Il friulano Ganzer decise da giovane che avrebbe fatto il militare e si iscrisse alla Nunziatella, leggeva; gli piaceva moltissimo – anche oggi è il suo hobby – la storia dell'Arte – ma non il Barocco – propende verso il razionalismo – molto Kant, poco Giovan Battista Marino – scelse infine i carabinieri per naturale e istintiva ricerca d'ordine e di regole.

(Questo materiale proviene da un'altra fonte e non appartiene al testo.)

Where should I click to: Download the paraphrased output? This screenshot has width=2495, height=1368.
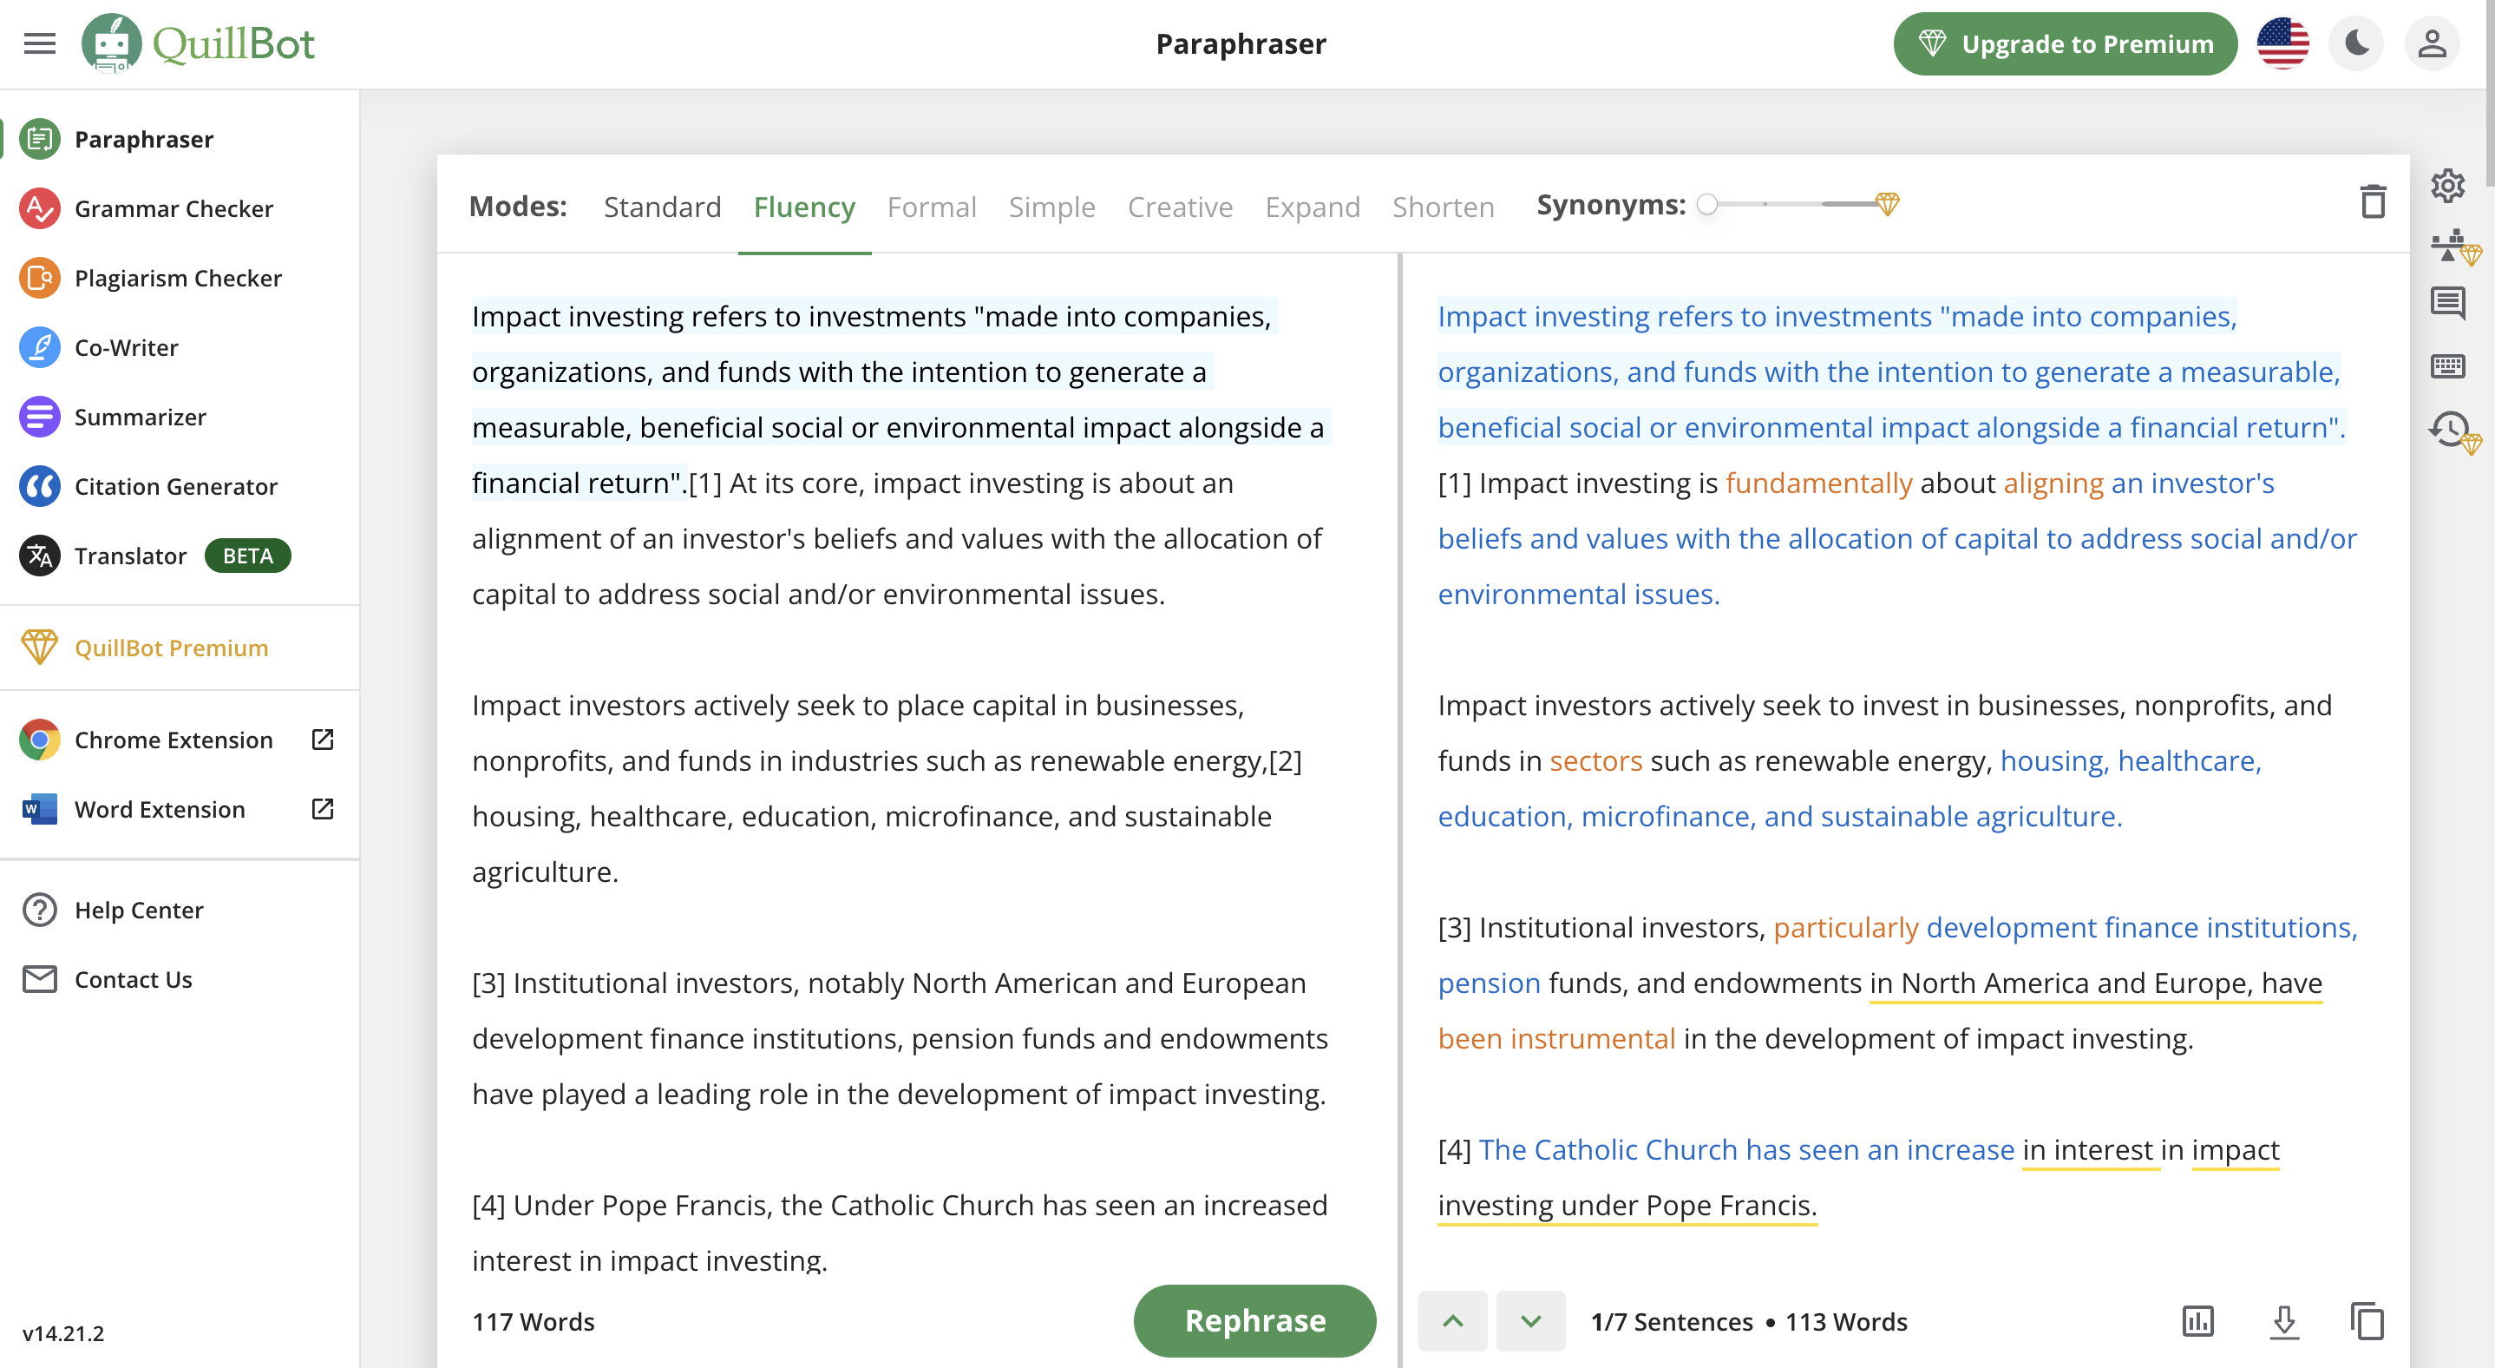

A vent'anni Ganzer divenne sottotenente; a ventidue tenente al comando della compagnia di Laives, inserita nel Battaglione mobile dei Cc che, tra l'altro, fronteggiò la rivolta di Reggio. Nei primi anni Settanta si applicò con passione a comprendere le idee del Collettivo politico metropolitano di Curcio e partecipò alle indagini sulla morte di Giangiacomo Feltrinelli (timer difettoso). Studiò con puntiglio anche il “memoriale di Marco Pisetta”, primo infiltrato nelle Br. Faceva parte, insomma, di una leva di giovani ufficiali dei carabinieri che imparavano sul terreno, spesso da autodidatti, la necessità assoluta di una analisi scientifica dei testi e dei documenti, a partire dalla capacità di dominare e conoscerne i presupposti ideologici e teorici. Nel '72 investigò sulla strage “nera” di Peteano del 31 maggio in cui vennero uccisi a tradimento tre carabinieri e incrociò quello strano esemplare di “pentito non pentito” che era Carlo Cicuttini. Dal '79 si è impegnato a tempo pieno sul fronte dell'antiterrorismo. Partecipò alle indagini che portarono all'unica condanna di Renato Curcio e Alberto Franceschini per un fatto specifico: l'omicidio di due esponenti del Msi uccisi dalle Br nella sede di via Zabarella di Padova. Poi le indagini sull'Autonomia operaia, il Fronte comunista combattente, i Nar, Fioravanti, Mambro, Cavallini. Nell'82 diresse le operazioni che sgominarono la “banda dei giostrai” che aveva messo a segno una quarantina di sequestri; passò a indagare sulla Mala del Brenta e arrestò una prima volta, nel 1984, Felice Maniero (che poi evase). Dopo lunghi anni a Padova e nel nordest, nel '93 venne chiamato a Roma, come comandante del nucleo antieversione, indagò sulla Falange armata e sugli attentati di quell'anno; lavorò anche a stretto contatto con i Servizi algerini sulle ramificazioni italiane (e anche francesi, dopo i terribili attentati di Parigi) del Fis e del Gia algerini, i gruppi fondamentalisti di cui comprese le motivazioni religioso-politiche eversive, rifiutando la semplicistica tesi corrente di un movimento di rivolta contro un regime ingiusto. Da lì una quasi ventennale esperienza nel contrasto al terrorismo jihadista che è uno dei pilastri dei successi nella prevenzione e nell'indagine sui gruppi islamici terroristi degli ultimi anni. Sempre nel '93, infine, il comando del nucleo di contrasto al narcotraffico. Qui, l'inizio di questa surreale vicenda. Che non lo ha mai preoccupato più di tanto.